═══ Source records
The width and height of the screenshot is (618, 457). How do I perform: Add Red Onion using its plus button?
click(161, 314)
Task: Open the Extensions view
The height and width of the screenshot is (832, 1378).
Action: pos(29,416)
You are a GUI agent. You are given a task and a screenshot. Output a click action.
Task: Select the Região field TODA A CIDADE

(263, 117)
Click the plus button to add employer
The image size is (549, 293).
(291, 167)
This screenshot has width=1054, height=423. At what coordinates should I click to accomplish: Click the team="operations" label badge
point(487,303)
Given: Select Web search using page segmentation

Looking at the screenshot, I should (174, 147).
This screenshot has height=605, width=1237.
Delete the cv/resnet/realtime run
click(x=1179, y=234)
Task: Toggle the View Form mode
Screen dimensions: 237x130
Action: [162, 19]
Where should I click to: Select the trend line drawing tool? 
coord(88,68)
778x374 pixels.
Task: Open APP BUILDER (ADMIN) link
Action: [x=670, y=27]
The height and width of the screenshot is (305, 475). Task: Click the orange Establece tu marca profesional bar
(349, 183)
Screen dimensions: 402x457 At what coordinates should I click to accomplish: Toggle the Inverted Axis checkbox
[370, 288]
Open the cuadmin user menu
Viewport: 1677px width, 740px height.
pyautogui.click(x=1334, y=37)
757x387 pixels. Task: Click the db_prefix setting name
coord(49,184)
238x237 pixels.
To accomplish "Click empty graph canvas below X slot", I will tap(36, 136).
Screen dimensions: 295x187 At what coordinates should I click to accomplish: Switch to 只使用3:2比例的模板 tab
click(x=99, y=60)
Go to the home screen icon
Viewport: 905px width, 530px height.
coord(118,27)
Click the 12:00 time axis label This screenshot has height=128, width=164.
══════
- _Direction_: Output the rows from the line containing "This screenshot has height=605, width=1237." through the end of the rows, inclusive, reproducing each line exactly as it appears.

- _Expected output_:
This screenshot has height=605, width=1237.
Delete the cv/resnet/realtime run
click(x=1179, y=234)
Task: Toggle the View Form mode
Screen dimensions: 237x130
Action: [162, 19]
Where should I click to: Select the trend line drawing tool? 
coord(88,68)
778x374 pixels.
Task: Open APP BUILDER (ADMIN) link
Action: [x=670, y=27]
The height and width of the screenshot is (305, 475). Task: Click the orange Establece tu marca profesional bar
(349, 183)
Screen dimensions: 402x457 At what coordinates should I click to accomplish: Toggle the Inverted Axis checkbox
[370, 288]
Open the cuadmin user menu
Viewport: 1677px width, 740px height.
pyautogui.click(x=1334, y=37)
757x387 pixels. Task: Click the db_prefix setting name
coord(49,184)
238x237 pixels.
To accomplish "Click empty graph canvas below X slot", I will tap(36, 136).
Screen dimensions: 295x187 At what coordinates should I click to accomplish: Switch to 只使用3:2比例的模板 tab
click(x=99, y=60)
Go to the home screen icon
Viewport: 905px width, 530px height.
coord(118,27)
Click the 12:00 time axis label This screenshot has height=128, width=164.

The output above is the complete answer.